PROBLEM DESCRIPTION :: Repeat the data exactly as it appears.

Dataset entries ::
++++

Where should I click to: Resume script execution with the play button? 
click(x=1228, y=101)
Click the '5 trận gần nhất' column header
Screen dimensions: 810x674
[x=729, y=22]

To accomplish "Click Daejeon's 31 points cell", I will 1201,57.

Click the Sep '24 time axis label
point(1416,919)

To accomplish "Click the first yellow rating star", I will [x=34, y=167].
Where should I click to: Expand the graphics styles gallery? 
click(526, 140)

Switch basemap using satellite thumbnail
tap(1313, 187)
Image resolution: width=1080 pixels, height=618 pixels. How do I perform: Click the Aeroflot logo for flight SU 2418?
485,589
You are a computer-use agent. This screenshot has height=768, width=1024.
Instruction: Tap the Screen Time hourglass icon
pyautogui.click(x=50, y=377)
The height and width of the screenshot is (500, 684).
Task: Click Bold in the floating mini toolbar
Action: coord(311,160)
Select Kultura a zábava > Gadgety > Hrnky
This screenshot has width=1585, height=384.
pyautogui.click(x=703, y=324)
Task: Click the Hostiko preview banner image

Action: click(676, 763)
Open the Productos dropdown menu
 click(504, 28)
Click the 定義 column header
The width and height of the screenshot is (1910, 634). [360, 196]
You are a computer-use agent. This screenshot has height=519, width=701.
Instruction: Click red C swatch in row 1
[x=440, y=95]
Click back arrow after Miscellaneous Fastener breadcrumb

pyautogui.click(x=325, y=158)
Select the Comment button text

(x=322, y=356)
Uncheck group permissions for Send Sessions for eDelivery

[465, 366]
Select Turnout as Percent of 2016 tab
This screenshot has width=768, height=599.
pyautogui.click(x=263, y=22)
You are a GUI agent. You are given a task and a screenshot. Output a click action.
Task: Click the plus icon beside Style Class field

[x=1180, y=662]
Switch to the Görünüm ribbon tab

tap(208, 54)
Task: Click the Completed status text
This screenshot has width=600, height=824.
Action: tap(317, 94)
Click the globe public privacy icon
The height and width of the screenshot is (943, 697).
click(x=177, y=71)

++++

EXERCISE SOLUTION ::
Where should I click to: Resume script execution with the play button? 
click(x=1228, y=101)
Click the '5 trận gần nhất' column header
Screen dimensions: 810x674
[x=729, y=22]

To accomplish "Click Daejeon's 31 points cell", I will 1201,57.

Click the Sep '24 time axis label
point(1416,919)

To accomplish "Click the first yellow rating star", I will [x=34, y=167].
Where should I click to: Expand the graphics styles gallery? 
click(526, 140)

Switch basemap using satellite thumbnail
tap(1313, 187)
Image resolution: width=1080 pixels, height=618 pixels. How do I perform: Click the Aeroflot logo for flight SU 2418?
485,589
You are a computer-use agent. This screenshot has height=768, width=1024.
Instruction: Tap the Screen Time hourglass icon
pyautogui.click(x=50, y=377)
The height and width of the screenshot is (500, 684).
Task: Click Bold in the floating mini toolbar
Action: coord(311,160)
Select Kultura a zábava > Gadgety > Hrnky
This screenshot has width=1585, height=384.
pyautogui.click(x=703, y=324)
Task: Click the Hostiko preview banner image

Action: click(676, 763)
Open the Productos dropdown menu
 click(504, 28)
Click the 定義 column header
The width and height of the screenshot is (1910, 634). [360, 196]
You are a computer-use agent. This screenshot has height=519, width=701.
Instruction: Click red C swatch in row 1
[x=440, y=95]
Click back arrow after Miscellaneous Fastener breadcrumb

pyautogui.click(x=325, y=158)
Select the Comment button text

(x=322, y=356)
Uncheck group permissions for Send Sessions for eDelivery

[465, 366]
Select Turnout as Percent of 2016 tab
This screenshot has width=768, height=599.
pyautogui.click(x=263, y=22)
You are a GUI agent. You are given a task and a screenshot. Output a click action.
Task: Click the plus icon beside Style Class field

[x=1180, y=662]
Switch to the Görünüm ribbon tab

tap(208, 54)
Task: Click the Completed status text
This screenshot has width=600, height=824.
Action: tap(317, 94)
Click the globe public privacy icon
The height and width of the screenshot is (943, 697).
click(x=177, y=71)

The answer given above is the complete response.